Da uno studio americano, presentato al congresso dell’AACR, la speranza di mettere a punto trattamenti su ‘misura’ in grado di colpire selettivamente le cellule del cancro dell’ovaio nel loro microambiente. Grazie a tecniche di sequenziamento multiplo, individuate alterazioni dei microRNA e di alcuni geni che potrebbe rappresentare nuovi target terapeutici in questa forma tumorale.
L’individuazione delle alterazioni molecolari che si producono all’interno dei tessuti, all’indomani della chemioterapia, potrebbe rivelarsi di importanza fondamentale per il trattamento del tumore ovarico. Lo suggerisce una nuova ricerca effettuata dai ricercatori del Magee-Womens Research Institute and Foundation (MWRIF) e dell’Istituto di Oncologia dell’Università di Pittsburgh (UPCI), partner dell’UPMC Cancer Center, presentata al congresso dell’American Association for Cancer Research (AACR).
Il gold standard del trattamento per il cancro dell’ovaio per anni è consistito nel ìla somministrazione intraperitoneale di chemioterapici, dopo l’intervento chirurgico. E per questa patologia tumorale purtroppo, a differenza di altre, non sono stati registrati cambiamenti e progressi sostanziali da diversi anni a questa parte.
“La somministrazione intraperitoneale di chemioterapici – spiega Shannon Grabosch, ginecologa oncologa al Magee-Womens Hospital dell’UPMC e primo autore dello studio – per le donne con un carcinoma dell’ovaio, ha rappresentato uno dei maggiori progressi terapeutici, nel migliorare la sopravvivenza di queste pazienti. Purtroppo, ancora non sono noti i meccanismi biologici alla base di questo fenomeno. Per questo, siamo andati ad indagare le alterazioni a livello del microambiente tumorale, dopo la somministrazione della chemioterapia; la scoperta di queste alterazioni infatti potrebbe portare ad individuare nuovi target terapeutici personalizzati”.
I ricercatori dell’Università di Pittsburgh hanno esaminato il liquido peritoneale e campioni di sangue di 13 donne; il materiale biologico è stato prelevato prima del trattamento intraperitoneale e dopo il primo e il secondo ciclo di chemioterapia.
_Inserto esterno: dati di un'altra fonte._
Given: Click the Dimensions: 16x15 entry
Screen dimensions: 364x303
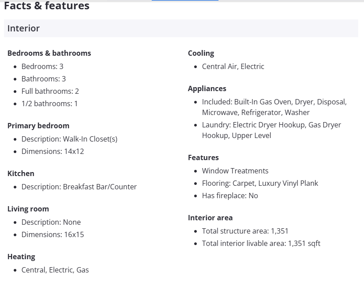Looking at the screenshot, I should pyautogui.click(x=53, y=234).
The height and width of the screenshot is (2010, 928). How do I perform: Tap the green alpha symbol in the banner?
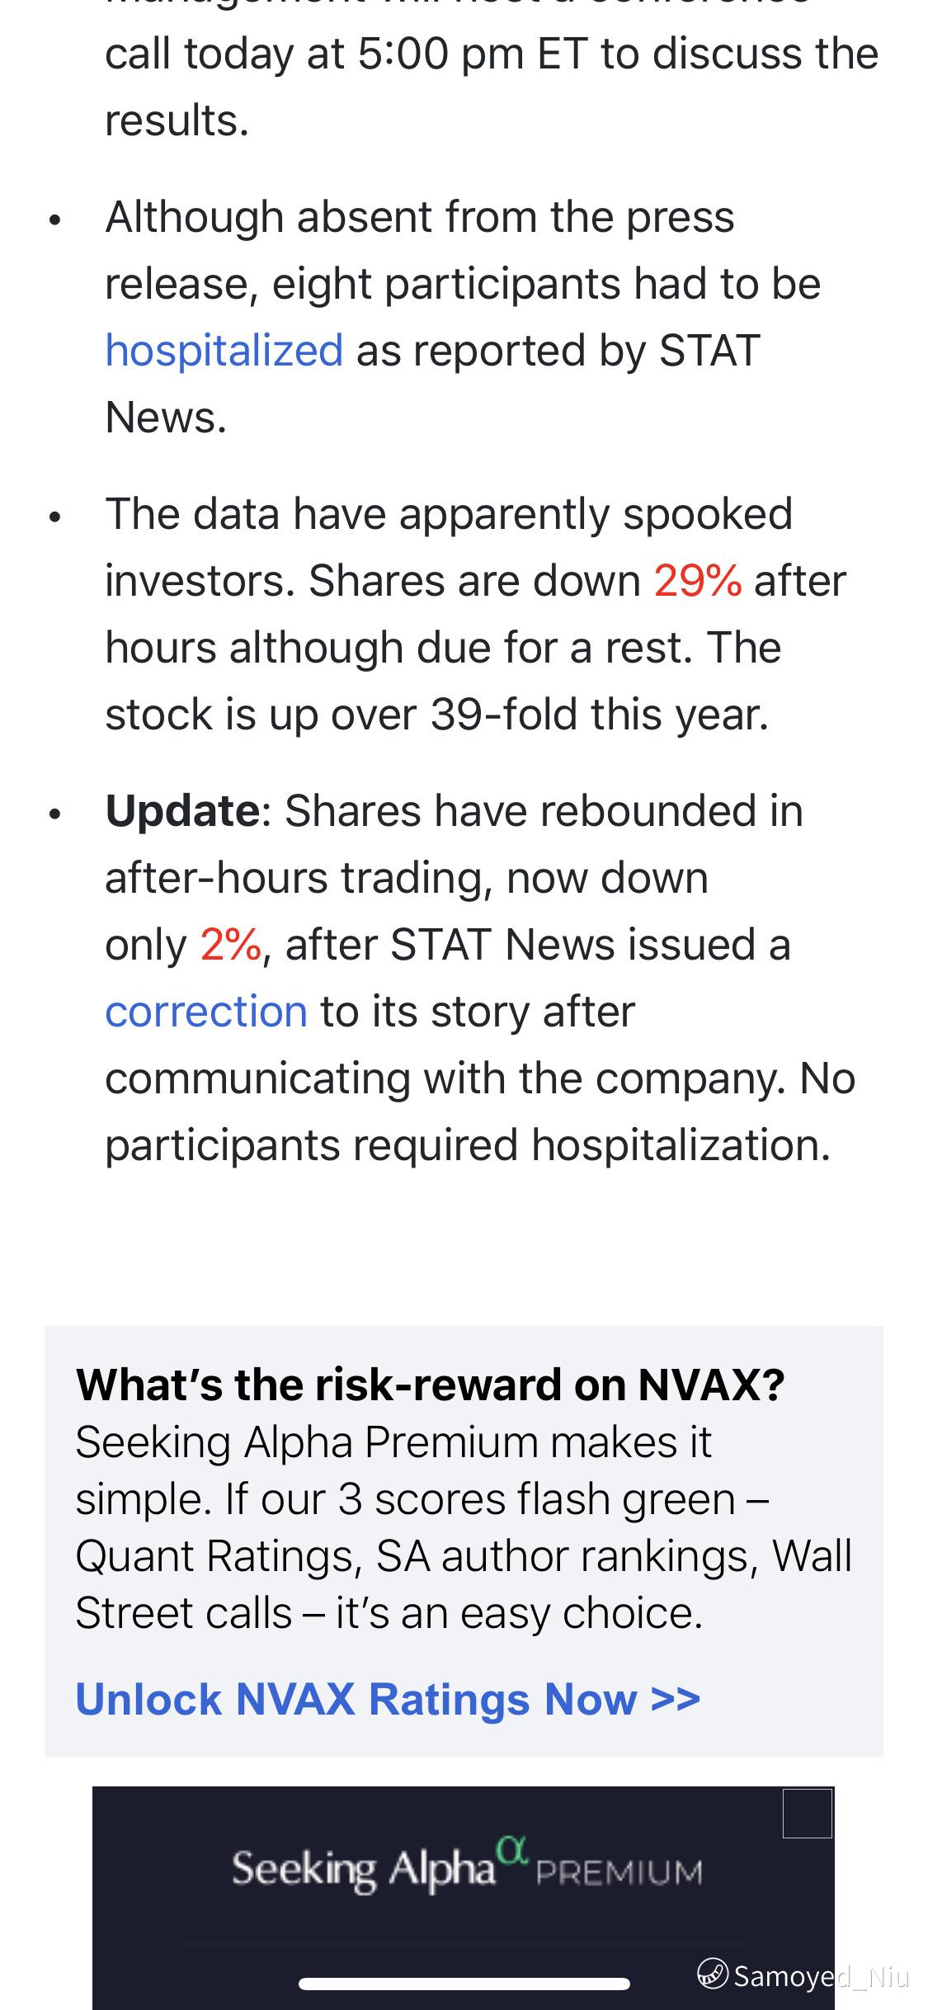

E attraverso tecniche di sequenziamento multiplo, gli studiosi sono riusciti ad individuare una serie di alterazioni molecolari, indotte dalla chemioterapia.
“Siamo riusciti ad individuare – spiega Grabosch – alterazioni correlate al trattamento chemioterapico, sia a livello dei micro-RNA (miRNA) che di alcuni geni. E, cosa forse ancora più importante, siamo riusciti a individuare significative alterazioni a livello della cavità peritoneale, risultate diverse rispetto a quelle presenti nel sangue, fatto questo che dimostra come l’ambiente tumorale locale sia un campo sotto-studiato e non ancora sfruttato come possibile nuovo ambito di trattamento. A questo punto è necessario far partire nuovi studi per valutare se le alterazioni evidenziate nel microambiente tumorale dopo la chemioterapia possono rappresentare potenziali target per nuovi farmaci ‘su misura’ e per comprendere meglio i meccanismi alla base del funzionamento della chemioterapia intraperitoneale”.